* Activity:
Your task is to print all of the data word for word.

---------- Material shown ----------

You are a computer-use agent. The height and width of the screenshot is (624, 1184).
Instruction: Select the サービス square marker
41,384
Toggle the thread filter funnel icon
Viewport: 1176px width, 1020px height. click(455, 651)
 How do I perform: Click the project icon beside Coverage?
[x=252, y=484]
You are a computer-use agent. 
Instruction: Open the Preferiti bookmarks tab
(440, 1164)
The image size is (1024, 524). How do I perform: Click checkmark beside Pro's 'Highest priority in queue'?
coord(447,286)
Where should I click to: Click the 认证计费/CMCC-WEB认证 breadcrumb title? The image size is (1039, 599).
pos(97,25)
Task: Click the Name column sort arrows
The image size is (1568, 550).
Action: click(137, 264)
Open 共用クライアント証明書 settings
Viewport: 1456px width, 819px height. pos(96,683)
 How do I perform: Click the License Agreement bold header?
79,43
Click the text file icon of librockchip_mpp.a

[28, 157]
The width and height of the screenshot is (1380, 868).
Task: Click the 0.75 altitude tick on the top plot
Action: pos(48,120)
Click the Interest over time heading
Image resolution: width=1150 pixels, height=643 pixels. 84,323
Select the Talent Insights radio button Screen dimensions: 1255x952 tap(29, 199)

----------

* Answer to this problem:
You are a computer-use agent. The height and width of the screenshot is (624, 1184).
Instruction: Select the サービス square marker
41,384
Toggle the thread filter funnel icon
Viewport: 1176px width, 1020px height. click(455, 651)
 How do I perform: Click the project icon beside Coverage?
[x=252, y=484]
You are a computer-use agent. 
Instruction: Open the Preferiti bookmarks tab
(440, 1164)
The image size is (1024, 524). How do I perform: Click checkmark beside Pro's 'Highest priority in queue'?
coord(447,286)
Where should I click to: Click the 认证计费/CMCC-WEB认证 breadcrumb title? The image size is (1039, 599).
pos(97,25)
Task: Click the Name column sort arrows
The image size is (1568, 550).
Action: click(137, 264)
Open 共用クライアント証明書 settings
Viewport: 1456px width, 819px height. pos(96,683)
 How do I perform: Click the License Agreement bold header?
79,43
Click the text file icon of librockchip_mpp.a

[28, 157]
The width and height of the screenshot is (1380, 868).
Task: Click the 0.75 altitude tick on the top plot
Action: pos(48,120)
Click the Interest over time heading
Image resolution: width=1150 pixels, height=643 pixels. 84,323
Select the Talent Insights radio button Screen dimensions: 1255x952 tap(29, 199)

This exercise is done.